Les Services de renseignements fédéraux allemands (le Bundesnachrichtendienst, BND) ont jusqu'à maintenant pu espionner massivement des citoyens étrangers sans motif (même pour des groupes sensibles tels que les journalistes). En réponse, la Société des libertés civiles (Gesellschaft für Freiheitsrechte, GFF), aux côtés de cinq journalistes, a présenté auprès de la Cour constitutionnelle fédérale une plainte contre loi sur le BND, qui autorisait cette surveillance de masse. Ce 19 mai 2020, la Cour constitutionnelle a déclaré que le BND ne devait pas mené ces activités de surveillance à l'étranger, et que les services de renseignements étaient tenus de respecter le droit allemand et la constitution (la Loi fondamentale), et ce, même si cela concernait des ressortissants étrangers et des communications transfrontalières.
En ce qui concerne leurs activités domestiques, les autorités allemandes (telles que le BND) sont naturellement tenues de respecter la loi fondamentale. Pour ce qui est de leurs activités à l'étranger, cependant, une réforme de 2017 permettait au BND d'agir avec des pouvoirs qui semblaient illimités. Le BND pouvait en effet surveiller les télécommunications des étrangers, hors des frontières de l'Allemagne, et ce sans sans aucune limite ou restriction spécifique. Sur son propre territoire, une telle surveillance constitue pourtant une violation indéniable de l'Article 10 de la Constitution, qui protège la liberté de communication. Toutefois, la réforme de 2017 sur le BND laissait entendre que les services secrets, lors d'opérations en dehors du territoire allemand, n'étaient pas tenus de respecter le droit allemand.
La loi sur le BND de 2017 génère par conséquent des risques importants pour les journalistes étrangers qui dépendent de la confidentialité à l'heure de communiquer avec leurs sources. En réponse à la menace significative que représente cette loi pour les droits constitutionnels, plusieurs journalistes et médias (soutenus par GFF et des organisations partenaires) ont porté plainte auprès de la Cour constitutionnelle allemande (Bundesverfassungsgericht). Cette plainte a donné lieu à un jugement historique concernant la protection des droits fondamentaux et la liberté de la presse.
De nouvelles normes autour du travail du BND
Le jugement de la Cour constitutionnelle est d'une importance fondamentale : il établit pour de bon que les autorités allemandes sont tenues de protéger en Allemagne comme à l'étranger les droits fondamentaux inscrits dans la Loi fondamentale.
"Ce jugement était très attendu et il représente une grand victoire qui dépasse cette affaire en particulier", a indiqué Ulf Buermeyer, président de GFF. Et de poursuivre : "le fait que les autorités allemandes sont aussi tenues de respecter la Loi fondamentale à l'étranger renforce considérablement les droits humains dans le monde, ainsi que la crédibilité de l'Allemagne dans le monde".
Selon l'interprétation de la Loi fondamentale faite par la Cour constitutionnelle, la surveillance des communications établies à l'étranger sans motif n'est possible que dans des circonstances très limitées.

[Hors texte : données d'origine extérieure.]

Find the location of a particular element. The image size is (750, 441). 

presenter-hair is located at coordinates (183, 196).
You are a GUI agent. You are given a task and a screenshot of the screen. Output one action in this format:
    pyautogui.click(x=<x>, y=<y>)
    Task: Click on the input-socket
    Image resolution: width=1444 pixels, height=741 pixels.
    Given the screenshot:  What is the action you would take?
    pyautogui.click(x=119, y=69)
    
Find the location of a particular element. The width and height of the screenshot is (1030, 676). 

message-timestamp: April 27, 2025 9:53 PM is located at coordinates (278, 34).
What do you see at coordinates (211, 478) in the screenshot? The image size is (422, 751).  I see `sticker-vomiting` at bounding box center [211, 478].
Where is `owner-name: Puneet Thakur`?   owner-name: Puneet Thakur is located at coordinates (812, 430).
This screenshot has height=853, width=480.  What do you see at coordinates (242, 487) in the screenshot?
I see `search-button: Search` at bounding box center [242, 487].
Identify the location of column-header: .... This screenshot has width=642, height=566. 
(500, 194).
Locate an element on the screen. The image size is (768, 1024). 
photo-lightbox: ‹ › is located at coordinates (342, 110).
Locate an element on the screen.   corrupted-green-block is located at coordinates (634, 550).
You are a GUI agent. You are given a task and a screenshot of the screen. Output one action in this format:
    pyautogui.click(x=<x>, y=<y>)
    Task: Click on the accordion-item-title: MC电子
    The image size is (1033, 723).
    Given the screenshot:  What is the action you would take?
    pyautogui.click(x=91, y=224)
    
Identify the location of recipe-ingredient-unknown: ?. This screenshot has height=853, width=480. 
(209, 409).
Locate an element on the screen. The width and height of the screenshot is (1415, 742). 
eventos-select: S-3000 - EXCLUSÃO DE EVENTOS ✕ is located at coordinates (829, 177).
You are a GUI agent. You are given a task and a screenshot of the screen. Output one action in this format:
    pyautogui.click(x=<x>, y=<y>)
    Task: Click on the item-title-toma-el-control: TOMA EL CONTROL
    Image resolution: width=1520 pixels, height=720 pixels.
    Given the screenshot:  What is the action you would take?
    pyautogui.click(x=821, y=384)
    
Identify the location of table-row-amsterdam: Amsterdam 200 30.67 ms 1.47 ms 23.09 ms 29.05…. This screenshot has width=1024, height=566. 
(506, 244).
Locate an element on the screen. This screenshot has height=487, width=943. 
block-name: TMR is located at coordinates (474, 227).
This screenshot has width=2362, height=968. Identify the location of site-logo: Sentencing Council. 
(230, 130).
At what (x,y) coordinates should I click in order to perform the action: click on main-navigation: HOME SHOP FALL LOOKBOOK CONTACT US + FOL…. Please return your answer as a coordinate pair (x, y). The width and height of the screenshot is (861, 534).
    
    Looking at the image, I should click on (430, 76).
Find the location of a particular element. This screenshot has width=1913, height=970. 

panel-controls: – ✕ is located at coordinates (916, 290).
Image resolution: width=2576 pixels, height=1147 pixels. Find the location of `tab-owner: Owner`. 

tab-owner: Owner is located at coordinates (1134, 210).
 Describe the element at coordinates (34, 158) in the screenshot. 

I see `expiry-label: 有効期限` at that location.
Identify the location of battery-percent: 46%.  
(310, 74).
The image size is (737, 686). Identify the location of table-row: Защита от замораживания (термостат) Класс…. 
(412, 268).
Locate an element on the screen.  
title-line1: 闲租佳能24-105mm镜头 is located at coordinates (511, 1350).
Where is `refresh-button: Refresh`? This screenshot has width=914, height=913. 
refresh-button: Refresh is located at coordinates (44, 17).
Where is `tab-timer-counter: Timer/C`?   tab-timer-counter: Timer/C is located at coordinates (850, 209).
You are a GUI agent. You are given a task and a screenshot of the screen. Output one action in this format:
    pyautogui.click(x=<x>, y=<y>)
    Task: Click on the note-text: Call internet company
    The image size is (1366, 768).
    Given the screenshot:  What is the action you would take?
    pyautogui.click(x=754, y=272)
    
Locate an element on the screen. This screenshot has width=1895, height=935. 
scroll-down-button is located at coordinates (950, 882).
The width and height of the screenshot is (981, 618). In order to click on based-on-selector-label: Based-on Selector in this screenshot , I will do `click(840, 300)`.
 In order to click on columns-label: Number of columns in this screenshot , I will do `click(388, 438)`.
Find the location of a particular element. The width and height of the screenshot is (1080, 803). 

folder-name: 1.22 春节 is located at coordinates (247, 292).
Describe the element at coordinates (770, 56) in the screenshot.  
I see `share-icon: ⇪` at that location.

De plus, les groupes dits vulnérables tels que les journalistes, doivent bénéficier d'une sécurité renforcée. La surveillance ciblée d'individus doit faire l'objet de limitations plus strictes. La Cour a également observé que les pratiques de surveillance du BND devraient faire l'objet d'un contrôle par des organismes indépendant.
Une décision qui envoie un message fort au delà des frontières de l'Allemagne
Pour la première fois en 20 ans, la Cour constitutionnelle fédérale d'Allemagne a rendu une décision concernant la surveillance du BND. Le jugement de la cour constitue une décision historique, d'une haute importance à l'échelle internationale. En 2013, les révélations d'Edward Snowden sur la surveillance de la NSA avait dévoilé une vaste système de surveillance de masse, auquel l'Allemagne participait (et notamment le BNB). Aujourd'hui, sept ans après le scandale révélé par Snowden, la plus haute juridiction allemande a déclaré que la surveillance de masse à l'international doit respecter la constitution du pays. Ce jugement envoie donc un message fort à l'échelle internationale et pourrait affecter les activités de surveillance de services de renseignements d'autres pays.